Spreepiraten im Kinderring Berlin
Als über Nacht die DDR entward, fragte ich mich arglos, was wohl aus der Pionierorganisation werden würde. Fast jedes Kind, das wusste ich ja, hatte ihr angehört, ob freiwillig oder nicht. Und es gab hunderttausende Pionierleiter- (innen). Da musste doch auch eine Menge mit ehrenhaften Motiven und anständigen Absichten drunter gewesen sein, die nicht einfach aufhören wollten, nur weil der institutionelle Rahmen abhanden gekommen war; denn wenn sie wirklich gut waren, konnte ihnen das nur willkommen sein.
Ich schaute mich in Ostberlin um. Da war die Kindervereinigung der DDR entstanden. Das waren Funktionäre, die vom institutionellen Rahmen retten wollten, was zu retten war. Das war gottlob nichts, und so verschwand die KV DDR, ohne Spuren zu hinterlassen.
Und da gab es den Kinderring Berlin e. V., der eine "freie Bewegung" von Erwachsenen und Kindern "von unten" sein wollte - im Gegensatz zur Pionierorganisation von oben. Von ihnen lernte ich, dass ich mit meiner Vorstellun- gen von den Jungen Pionieren in der Ära Ulbricht steckengeblieben war. "Staatspfadfinder mit paramilitärischem Auftrag" hieß es in meiner Erinnerung.
Aber damit war es spätestens zu Honeckers Zeit vorbei! Die Pionierorganisation war lediglich das Tentakel, das Margot Honeckers Volksbildung ins außerschulische Leben der Kinder ausstreckte. Pionierleiter waren Lehrer, und zwar an jeder Schule die jüngsten und noch unvernetzten, die von den Etablierteren dazu verdonnert worden waren: Bildung von 'allseitig entwickelten sozialistischen Persönlichkeit' über die reguläre Dienstzeit hinaus. Und die waren froh, dass damit nun Schluss war.

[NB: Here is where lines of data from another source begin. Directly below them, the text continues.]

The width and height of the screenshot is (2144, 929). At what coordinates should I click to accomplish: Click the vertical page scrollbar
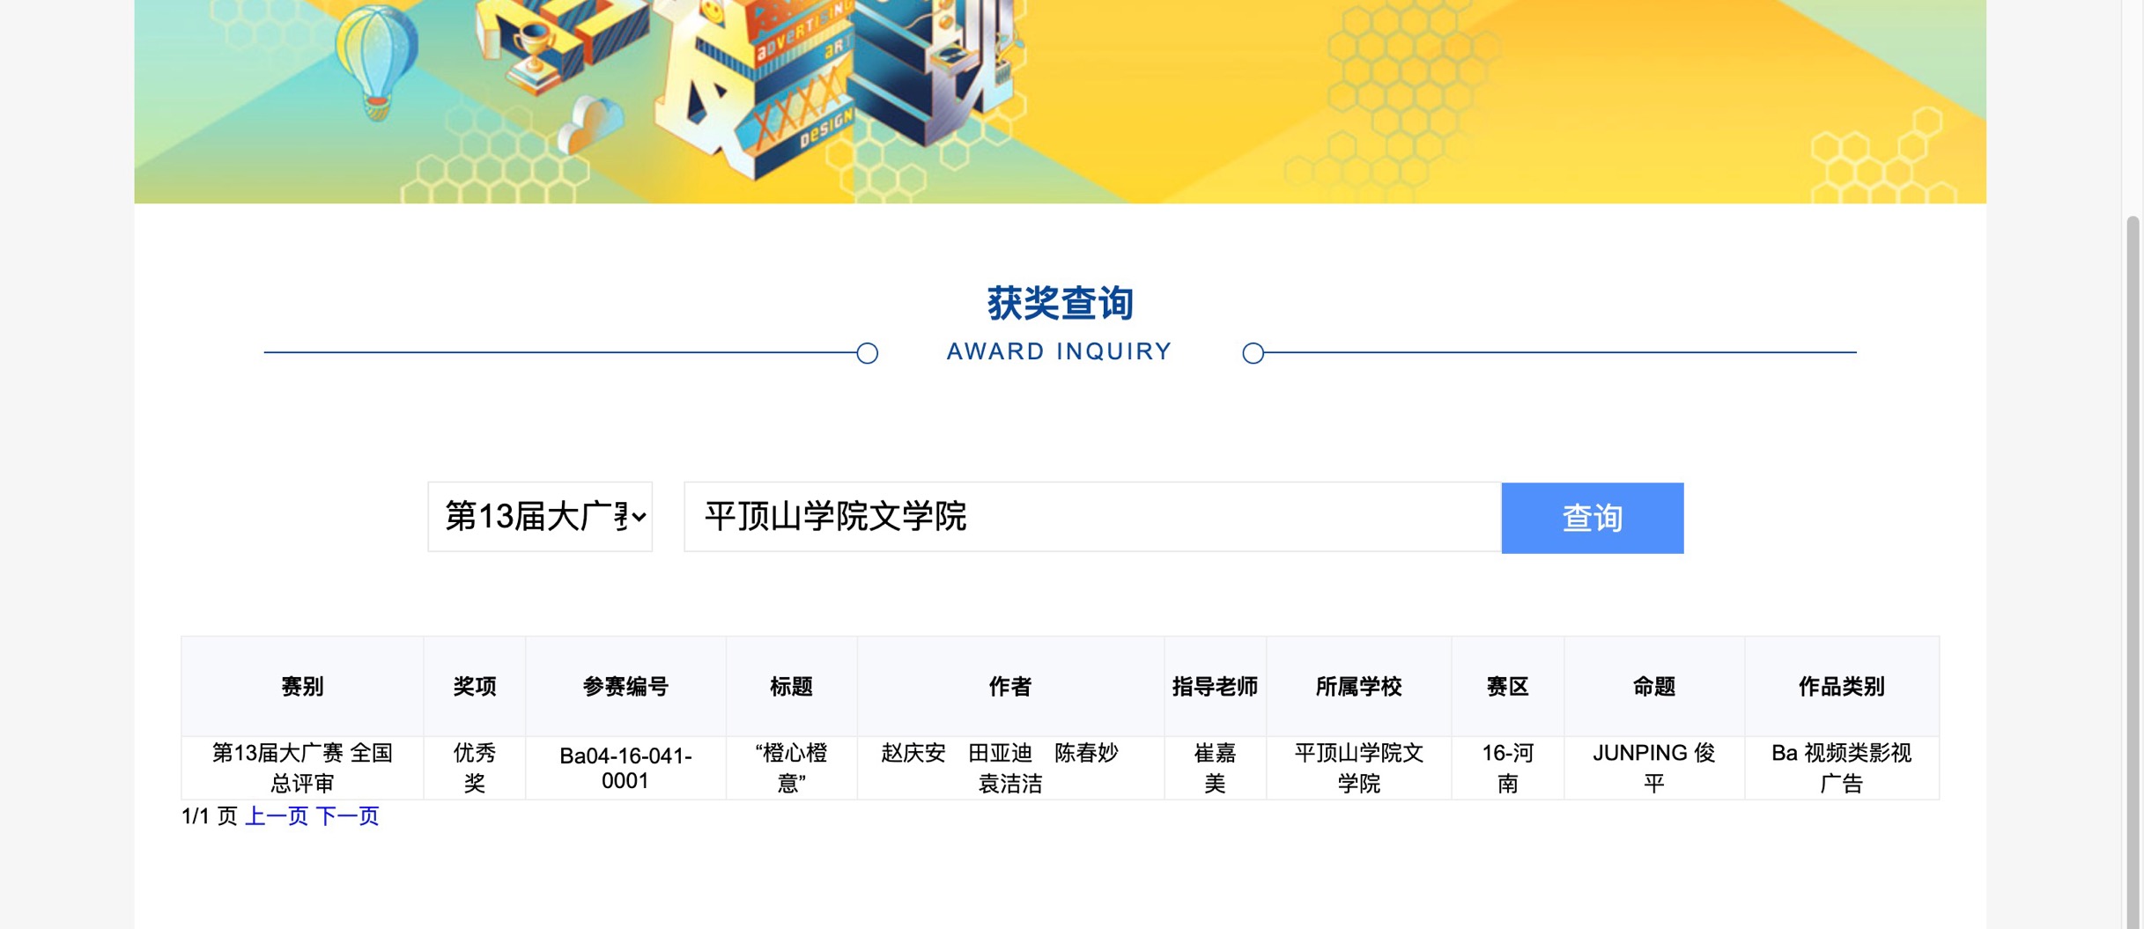(x=2132, y=528)
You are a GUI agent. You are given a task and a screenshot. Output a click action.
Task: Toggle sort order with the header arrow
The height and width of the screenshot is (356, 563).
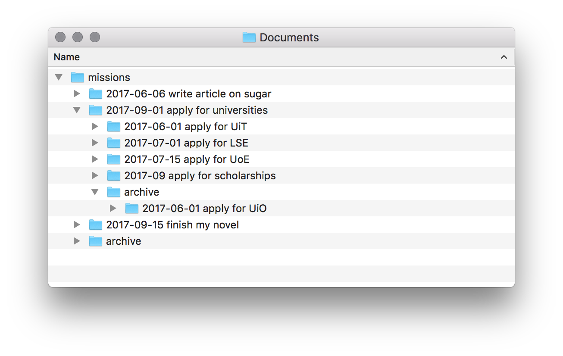(x=504, y=57)

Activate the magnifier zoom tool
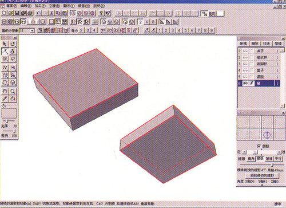click(13, 91)
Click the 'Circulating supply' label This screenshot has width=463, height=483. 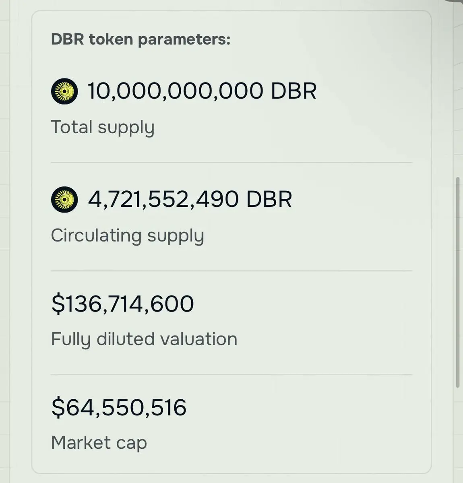tap(127, 236)
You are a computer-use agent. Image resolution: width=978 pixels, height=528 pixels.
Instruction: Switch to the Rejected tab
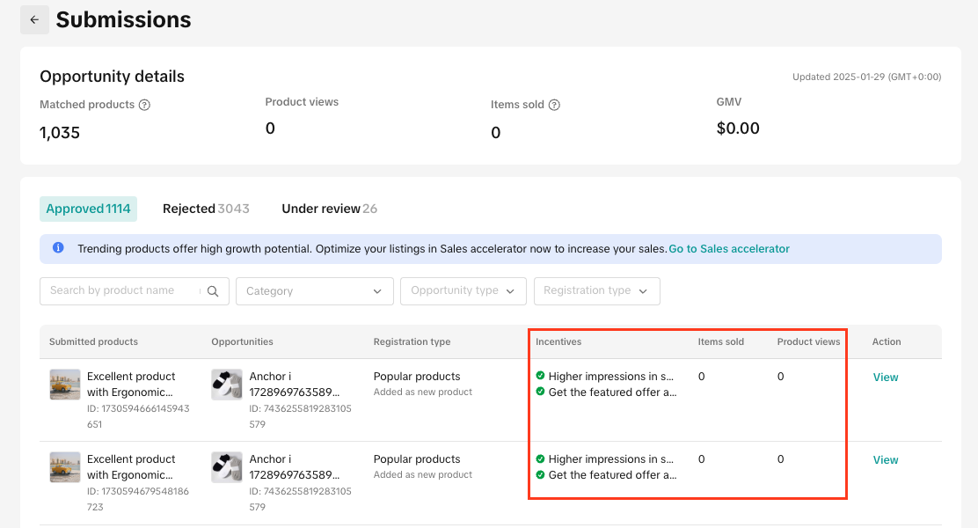click(206, 209)
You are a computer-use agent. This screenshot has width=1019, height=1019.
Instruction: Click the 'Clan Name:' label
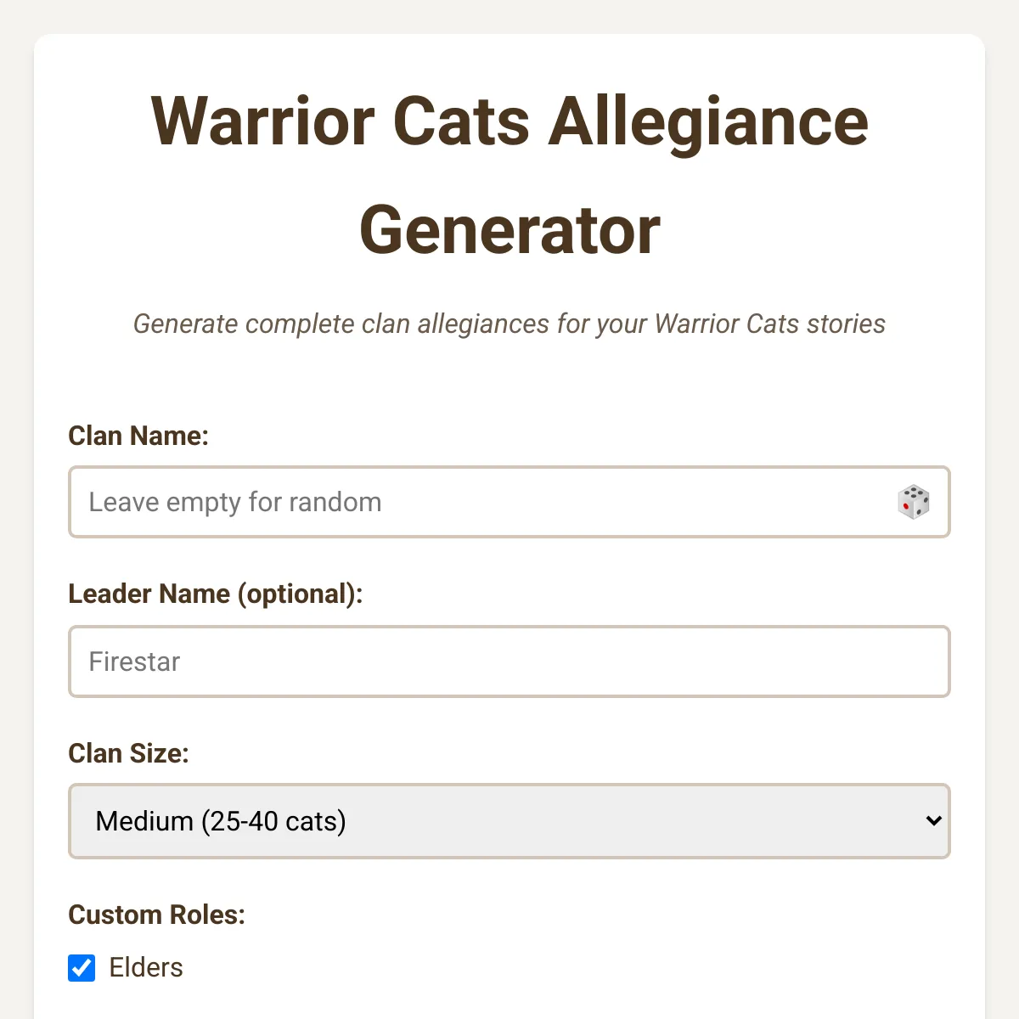point(138,436)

Es war wirklich nur eine Handvoll, die "was Neues anfangen" wollten; vornehmlich Leute, die sich aus der FDJ kannten, wo sie als Gorbatschowisten in Ungnade gefallen waren. Was und wie - das war völlig offen: völlig.
Ich selber war ein westlicher Sozialpädagoge, der aber Erfahrung hatte in der bei uns so genannten freien Jugend- arbeit, nämlich bei der sozialistischen Jugend Die Falken, die aus den sozialdemokratischen Kinderfreunden der Weimarer Republik hervorgegangen waren. Bevor ich noch Zeit hatte, nach passenden Begriffen zu suchen, sprang mir schon ins Auge, dass Sozialpädagogik und Jugendbewegung zwei verschiedene Welten sind. In der Bundesrepublik waren alle Überbleibsel von Wandervogel, Bündischer Jugend & Co. abgewürgt worden vom Bundesjugendplan, der unter der Losung Professionalisierung den Verbänden "Planungssicherheit" verschaffte und als erstes in den Verwaltungen Vollzeitarbeitsplätze kreierte. Folgten die bislang freischwebenden Jugendleiter, aus denen dann die ersten Sozialarbeiter wurden. Es entstanden Fachhochschulen, und es gab Diplome. Das war das kümmerliche Ende der Deutschen Jugendbewgung.
Nach der Wende kam die Wiedervereinigung. Die öffentlichen Gelder standen auch für die neuen Länder zur Verfügung. Aber an wen sie geben?! An offenen Händen fehlte es nicht und allzu wählerisch waren die Jugend- behörden im Westen ja auch nicht. Doch in Ostberlin gab es den Kinderring Berlin, wo einige Erfahrung kumuliert war und wo vor allem mit doppelter Buchführung gearbeitet wurde. Da konnte man sogar nachschauen, wofür das Geld ausgegeben wurde!
Mein heißes Bemühen, ihm die Unschuld zu bewahren, wurde zwar geachtet, aber nicht belohnt. Denn nicht nur waren Lehrer Pionierleiter gewesen. Pionierleiter waren auch Lehrer. Nämlich bis zum dritten Schuljahr durfte man mit nix als einem Pionierleiterschein an der Grundschule unterrichten. Bis zur Wiedervereinigung, dann nicht mehr. Beim Kinderring konnte man unterkommen, mit Hilfe des ABM-Programms konnte man Projekte entwickeln, und es ist wahr: So unseriös wie anderswo üblich waren sie beim Kinderring nicht. Und das waren Leute, die man persönlich schon länger kannte und an deren persönlicher Integrität kann Zweifel war. "Nur dieses eine Mal noch!"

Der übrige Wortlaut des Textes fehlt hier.